Less code is good. We shouldn't need three different workers for extracting notifications from OpenStack.
Notifications are large and there's a lot of them. We only want to process and store that data once.
Archiving of data is a common problem, we shouldn't need several different ways of doing it.

Instrumentation vs Metering/Monitoring

At the very base of this discussion is having a clear understanding of the difference between Instrumentation and Metering/Monitoring.

Instrumentation

Think of instrumentation as the way they test electronics in-circuit. While the device is running, probes are attached to the circuit board and measurements are taken.

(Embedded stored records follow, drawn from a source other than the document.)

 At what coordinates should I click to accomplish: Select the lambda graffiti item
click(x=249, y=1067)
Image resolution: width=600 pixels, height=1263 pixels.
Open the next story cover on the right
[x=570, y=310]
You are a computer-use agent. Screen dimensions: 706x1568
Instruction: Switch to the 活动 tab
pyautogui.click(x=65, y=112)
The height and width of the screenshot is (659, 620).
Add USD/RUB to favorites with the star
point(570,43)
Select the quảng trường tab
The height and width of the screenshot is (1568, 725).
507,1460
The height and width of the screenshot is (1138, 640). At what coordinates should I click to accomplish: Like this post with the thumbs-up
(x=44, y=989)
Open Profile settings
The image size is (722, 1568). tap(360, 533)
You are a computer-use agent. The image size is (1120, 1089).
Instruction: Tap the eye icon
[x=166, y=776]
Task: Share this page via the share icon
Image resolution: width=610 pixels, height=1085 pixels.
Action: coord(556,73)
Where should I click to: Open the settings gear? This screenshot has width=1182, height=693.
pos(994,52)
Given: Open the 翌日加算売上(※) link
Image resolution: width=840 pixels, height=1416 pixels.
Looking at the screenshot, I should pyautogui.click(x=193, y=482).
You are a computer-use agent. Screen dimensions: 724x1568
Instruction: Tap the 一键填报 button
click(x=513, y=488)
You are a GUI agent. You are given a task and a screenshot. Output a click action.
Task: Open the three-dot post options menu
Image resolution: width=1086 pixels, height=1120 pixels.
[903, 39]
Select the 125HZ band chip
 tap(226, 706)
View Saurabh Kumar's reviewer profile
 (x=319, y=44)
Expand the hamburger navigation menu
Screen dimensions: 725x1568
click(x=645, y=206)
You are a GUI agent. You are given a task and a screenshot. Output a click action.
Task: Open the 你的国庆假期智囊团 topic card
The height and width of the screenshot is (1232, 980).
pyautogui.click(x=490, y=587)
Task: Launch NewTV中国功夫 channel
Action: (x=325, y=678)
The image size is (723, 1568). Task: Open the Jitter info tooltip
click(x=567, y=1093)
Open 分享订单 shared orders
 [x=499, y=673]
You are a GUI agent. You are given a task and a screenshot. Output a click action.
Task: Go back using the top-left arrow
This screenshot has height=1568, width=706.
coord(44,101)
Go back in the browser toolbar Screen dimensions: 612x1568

File:UnifiedInstrumentationMetering$instrumentation.png

There are some key things to consider in this analogy:

Every technician may want to place their probes in different locations.
Probes might be placed for long term measuring or transient ("I wonder if ... " scenarios)
The circuit does not have to change for the testing probes to be placed. No other groups or departments had to be involved for this instrumentation to occur.
The same probe technology can be used on other circuit boards. Likewise, our instrumentation probe-placement technology should not just be geared towards Nova. It should also work with all other parts of OpenStack.
When the circuit changes our probe placement may have to change. We have to be aware of that.
The probes aren't perfect. They might slip off or have a spotty connection. We're looking for trends here, identifying when things are slow or flaky.
With respect to Python, we may be interested in stack traces as well. Not just single function timings/counts.

Metering / Monitoring

Metering is watching usage of the system, usually for the purposes of Billing. Monitoring is watching the system for critical system changes, performance and accuracy, usually for things like SLA's.

Think of your power meter. You can go outside and watch the dial spin and confirm your monthly bill jives with what the meter is reporting.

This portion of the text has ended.